You Are Reading the First 6 FREE Chapters (470 pages)

2.4
Why There’s No Such Thing as “Progress” in the Arts, Including Music

2.4.1
Evolutionary Theory and the Definition of Progress

As discussed in Chapter 1, natural selection ain’t pretty. Animals have to eat other living things, or die. Evolution amounts to a constant arms race. Natural selection equips predator species with adaptations such as powerful leg muscles, sharp fangs, or long claws. Natural selection equips prey species with keen hearing, sight, and smell, the better to escape predators and pass on their genes to the next generation. Such favourable adaptations accumulate in the genomes of both prey and predator species.

In this sense, cumulative mutations amount to a kind of progress, even though natural selection has no inherent sense of direction. Suppose keener hearing prevents a prey species such as a rabbit from getting eaten because it can hear an approaching predator and escape to safety under bramble bushes. Then keener hearing marks an improvement, or “progress,” over the previous state of hearing, which would not have been keen enough to enable the rabbit to hear the predator creep close enough to pounce and kill the unfortunate rabbit.

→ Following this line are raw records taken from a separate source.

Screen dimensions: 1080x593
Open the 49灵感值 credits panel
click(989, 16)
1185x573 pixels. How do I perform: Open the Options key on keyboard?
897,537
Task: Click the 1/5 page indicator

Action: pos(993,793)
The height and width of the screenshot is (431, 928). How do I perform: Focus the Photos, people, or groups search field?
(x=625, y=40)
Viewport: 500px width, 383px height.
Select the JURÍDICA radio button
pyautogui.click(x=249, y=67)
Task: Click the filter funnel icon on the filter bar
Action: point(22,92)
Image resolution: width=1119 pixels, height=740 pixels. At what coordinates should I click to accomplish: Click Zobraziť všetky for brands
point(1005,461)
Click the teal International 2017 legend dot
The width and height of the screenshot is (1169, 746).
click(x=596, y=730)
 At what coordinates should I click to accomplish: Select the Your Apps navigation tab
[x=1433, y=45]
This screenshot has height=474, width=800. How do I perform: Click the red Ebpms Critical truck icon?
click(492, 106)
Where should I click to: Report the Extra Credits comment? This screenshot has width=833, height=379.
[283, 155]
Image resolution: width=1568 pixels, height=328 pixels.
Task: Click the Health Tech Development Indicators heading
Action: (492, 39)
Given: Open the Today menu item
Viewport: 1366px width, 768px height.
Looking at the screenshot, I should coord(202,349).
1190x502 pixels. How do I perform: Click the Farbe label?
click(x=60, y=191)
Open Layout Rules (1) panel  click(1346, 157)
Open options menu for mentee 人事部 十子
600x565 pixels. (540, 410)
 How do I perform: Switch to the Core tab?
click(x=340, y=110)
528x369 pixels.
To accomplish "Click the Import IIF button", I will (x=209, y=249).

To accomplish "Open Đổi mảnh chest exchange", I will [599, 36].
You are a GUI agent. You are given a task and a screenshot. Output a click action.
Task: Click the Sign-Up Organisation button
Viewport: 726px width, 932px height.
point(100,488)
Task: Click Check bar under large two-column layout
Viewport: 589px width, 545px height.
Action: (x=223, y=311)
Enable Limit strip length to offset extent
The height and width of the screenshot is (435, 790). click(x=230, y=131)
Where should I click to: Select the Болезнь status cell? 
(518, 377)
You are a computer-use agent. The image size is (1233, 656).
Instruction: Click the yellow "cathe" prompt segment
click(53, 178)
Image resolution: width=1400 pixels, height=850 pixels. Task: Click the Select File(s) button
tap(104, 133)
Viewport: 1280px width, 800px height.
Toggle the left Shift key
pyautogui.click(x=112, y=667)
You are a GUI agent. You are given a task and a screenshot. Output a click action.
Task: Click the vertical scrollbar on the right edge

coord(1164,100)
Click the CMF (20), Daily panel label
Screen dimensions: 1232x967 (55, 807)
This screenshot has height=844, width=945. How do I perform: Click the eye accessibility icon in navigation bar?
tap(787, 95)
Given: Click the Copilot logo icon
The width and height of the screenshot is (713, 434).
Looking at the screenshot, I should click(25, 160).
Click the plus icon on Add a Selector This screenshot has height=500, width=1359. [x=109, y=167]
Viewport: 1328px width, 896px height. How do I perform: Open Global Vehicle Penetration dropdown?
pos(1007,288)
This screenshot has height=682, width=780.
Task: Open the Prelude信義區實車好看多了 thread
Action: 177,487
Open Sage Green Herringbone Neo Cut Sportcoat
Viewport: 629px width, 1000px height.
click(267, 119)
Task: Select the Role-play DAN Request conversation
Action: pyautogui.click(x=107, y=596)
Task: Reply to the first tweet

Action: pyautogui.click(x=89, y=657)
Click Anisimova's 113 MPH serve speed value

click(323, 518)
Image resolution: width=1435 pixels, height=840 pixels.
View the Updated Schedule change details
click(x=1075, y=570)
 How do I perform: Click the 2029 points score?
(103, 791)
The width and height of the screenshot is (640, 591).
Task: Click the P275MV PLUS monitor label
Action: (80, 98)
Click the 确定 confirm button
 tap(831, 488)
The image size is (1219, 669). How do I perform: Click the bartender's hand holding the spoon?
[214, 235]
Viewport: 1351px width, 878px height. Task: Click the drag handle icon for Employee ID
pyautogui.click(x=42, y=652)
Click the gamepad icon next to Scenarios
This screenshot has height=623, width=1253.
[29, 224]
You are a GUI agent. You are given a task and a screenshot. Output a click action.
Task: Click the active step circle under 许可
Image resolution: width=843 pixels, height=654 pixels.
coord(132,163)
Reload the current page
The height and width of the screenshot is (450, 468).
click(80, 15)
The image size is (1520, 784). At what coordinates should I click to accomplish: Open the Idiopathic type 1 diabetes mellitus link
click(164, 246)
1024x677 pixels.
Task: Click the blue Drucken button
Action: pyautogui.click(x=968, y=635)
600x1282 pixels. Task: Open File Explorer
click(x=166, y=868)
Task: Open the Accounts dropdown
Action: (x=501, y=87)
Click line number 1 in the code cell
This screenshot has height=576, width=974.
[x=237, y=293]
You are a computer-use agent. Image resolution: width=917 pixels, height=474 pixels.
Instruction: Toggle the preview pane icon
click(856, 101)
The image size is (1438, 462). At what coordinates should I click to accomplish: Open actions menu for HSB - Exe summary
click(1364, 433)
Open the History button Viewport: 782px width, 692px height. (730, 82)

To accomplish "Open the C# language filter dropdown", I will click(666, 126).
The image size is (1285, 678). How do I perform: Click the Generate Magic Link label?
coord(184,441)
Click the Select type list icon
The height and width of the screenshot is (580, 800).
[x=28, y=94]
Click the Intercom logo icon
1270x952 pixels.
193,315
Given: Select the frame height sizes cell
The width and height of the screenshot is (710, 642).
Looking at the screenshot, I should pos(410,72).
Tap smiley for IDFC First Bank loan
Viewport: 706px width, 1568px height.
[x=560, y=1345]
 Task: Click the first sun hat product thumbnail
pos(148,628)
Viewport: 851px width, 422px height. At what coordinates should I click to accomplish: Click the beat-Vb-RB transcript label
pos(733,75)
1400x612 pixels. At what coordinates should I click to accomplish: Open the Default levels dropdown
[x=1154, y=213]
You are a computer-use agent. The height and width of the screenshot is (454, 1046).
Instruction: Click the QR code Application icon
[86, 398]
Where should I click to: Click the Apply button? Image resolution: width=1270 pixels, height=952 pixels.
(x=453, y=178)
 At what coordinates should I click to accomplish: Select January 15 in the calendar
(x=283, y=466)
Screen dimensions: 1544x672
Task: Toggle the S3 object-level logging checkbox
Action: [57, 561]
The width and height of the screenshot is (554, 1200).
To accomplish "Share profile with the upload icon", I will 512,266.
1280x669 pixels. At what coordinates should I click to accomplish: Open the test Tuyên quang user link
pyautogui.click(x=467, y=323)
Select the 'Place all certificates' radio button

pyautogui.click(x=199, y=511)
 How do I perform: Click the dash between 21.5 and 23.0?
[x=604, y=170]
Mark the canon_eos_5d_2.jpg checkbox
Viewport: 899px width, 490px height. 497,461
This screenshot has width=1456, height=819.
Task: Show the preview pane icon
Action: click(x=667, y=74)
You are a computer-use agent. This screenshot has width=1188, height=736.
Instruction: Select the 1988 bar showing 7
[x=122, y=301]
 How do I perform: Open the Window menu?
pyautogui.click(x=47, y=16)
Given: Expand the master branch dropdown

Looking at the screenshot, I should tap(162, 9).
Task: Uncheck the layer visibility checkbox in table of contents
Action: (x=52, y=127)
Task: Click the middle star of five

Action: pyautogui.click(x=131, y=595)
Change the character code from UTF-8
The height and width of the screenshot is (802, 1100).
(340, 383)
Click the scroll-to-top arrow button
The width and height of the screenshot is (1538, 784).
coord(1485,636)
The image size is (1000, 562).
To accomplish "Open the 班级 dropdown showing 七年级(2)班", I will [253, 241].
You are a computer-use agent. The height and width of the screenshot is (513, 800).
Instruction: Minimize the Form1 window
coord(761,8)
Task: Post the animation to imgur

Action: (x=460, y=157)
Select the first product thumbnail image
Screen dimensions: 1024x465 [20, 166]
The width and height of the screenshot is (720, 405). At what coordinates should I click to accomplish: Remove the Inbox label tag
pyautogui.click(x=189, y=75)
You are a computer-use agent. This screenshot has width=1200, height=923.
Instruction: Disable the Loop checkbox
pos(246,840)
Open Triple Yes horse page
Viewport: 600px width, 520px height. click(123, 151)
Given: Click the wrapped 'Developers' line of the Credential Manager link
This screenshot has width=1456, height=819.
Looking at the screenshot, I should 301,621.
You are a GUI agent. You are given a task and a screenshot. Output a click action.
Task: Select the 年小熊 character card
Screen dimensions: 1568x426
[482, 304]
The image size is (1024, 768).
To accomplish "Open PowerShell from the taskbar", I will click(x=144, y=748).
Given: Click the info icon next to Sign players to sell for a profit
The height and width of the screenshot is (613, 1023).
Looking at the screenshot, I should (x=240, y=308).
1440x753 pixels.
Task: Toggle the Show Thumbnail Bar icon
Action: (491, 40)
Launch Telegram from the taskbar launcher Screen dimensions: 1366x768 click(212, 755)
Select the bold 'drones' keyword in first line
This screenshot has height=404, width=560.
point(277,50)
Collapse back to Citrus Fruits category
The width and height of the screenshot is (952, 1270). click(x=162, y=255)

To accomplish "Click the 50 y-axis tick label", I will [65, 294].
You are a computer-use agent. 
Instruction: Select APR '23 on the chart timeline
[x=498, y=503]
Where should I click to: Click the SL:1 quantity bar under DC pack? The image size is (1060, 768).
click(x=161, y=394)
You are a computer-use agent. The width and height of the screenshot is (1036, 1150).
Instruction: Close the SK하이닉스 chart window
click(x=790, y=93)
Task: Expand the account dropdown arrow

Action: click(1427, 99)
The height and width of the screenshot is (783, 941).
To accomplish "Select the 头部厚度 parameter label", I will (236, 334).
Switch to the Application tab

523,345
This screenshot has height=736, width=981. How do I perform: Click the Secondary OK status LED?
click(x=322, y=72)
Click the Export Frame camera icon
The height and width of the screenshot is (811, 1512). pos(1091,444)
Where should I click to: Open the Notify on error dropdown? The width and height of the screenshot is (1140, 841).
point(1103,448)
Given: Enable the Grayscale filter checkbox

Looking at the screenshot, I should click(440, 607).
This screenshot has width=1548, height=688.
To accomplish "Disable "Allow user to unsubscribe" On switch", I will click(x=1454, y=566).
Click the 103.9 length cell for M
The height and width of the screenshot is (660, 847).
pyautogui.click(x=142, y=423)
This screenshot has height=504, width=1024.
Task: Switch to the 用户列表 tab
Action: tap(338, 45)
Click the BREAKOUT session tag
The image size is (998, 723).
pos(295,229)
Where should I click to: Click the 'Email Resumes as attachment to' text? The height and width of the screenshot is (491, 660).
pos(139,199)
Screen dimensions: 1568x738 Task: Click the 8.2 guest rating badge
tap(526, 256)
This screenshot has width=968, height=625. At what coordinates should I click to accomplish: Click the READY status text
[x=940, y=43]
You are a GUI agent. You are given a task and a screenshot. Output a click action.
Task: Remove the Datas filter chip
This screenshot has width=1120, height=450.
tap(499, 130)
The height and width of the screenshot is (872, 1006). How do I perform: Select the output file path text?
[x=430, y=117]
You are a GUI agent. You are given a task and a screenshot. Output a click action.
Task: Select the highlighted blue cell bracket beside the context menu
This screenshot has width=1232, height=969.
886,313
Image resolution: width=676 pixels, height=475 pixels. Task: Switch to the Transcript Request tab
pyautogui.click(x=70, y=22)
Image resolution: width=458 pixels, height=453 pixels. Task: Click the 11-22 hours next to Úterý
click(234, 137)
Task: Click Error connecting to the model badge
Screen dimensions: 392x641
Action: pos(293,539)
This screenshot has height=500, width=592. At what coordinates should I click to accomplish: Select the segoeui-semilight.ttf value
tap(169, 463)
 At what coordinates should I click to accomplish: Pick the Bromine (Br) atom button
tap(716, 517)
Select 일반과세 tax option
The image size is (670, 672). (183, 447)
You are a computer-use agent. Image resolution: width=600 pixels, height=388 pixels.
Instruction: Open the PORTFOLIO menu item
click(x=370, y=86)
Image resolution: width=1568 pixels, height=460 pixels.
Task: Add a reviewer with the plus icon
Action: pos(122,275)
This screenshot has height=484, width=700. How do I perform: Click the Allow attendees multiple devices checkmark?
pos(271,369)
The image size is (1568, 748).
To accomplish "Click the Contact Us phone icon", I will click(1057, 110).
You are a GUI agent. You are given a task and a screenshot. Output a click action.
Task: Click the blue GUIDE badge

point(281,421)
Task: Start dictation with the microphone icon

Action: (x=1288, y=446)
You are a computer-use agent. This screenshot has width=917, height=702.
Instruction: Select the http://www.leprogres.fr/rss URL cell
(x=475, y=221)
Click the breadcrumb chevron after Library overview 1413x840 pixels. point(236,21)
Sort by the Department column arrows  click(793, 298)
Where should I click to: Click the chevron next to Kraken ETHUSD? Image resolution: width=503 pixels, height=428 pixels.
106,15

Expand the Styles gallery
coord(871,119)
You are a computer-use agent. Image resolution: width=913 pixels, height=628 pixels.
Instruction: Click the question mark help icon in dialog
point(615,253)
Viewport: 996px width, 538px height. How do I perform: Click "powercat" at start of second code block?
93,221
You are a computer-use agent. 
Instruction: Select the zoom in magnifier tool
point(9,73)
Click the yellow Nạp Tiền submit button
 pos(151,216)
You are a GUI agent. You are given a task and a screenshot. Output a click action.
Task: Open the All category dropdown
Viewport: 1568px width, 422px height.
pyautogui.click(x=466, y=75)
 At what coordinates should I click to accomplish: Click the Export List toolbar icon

Progress means usefulness of the adaptation in the evolutionary arms race. If a mutation results in keener hearing and saves rabbits from getting caught and eaten, then it’s likely to remain as an adaptation. If another mutation shows up in some unlucky rabbit that reverses hearing sensitivity to the previous state, that individual rabbit will likely get eaten before it passes on the mutated gene, thus preventing the reversal of evolutionary “progress” from spreading to other rabbits.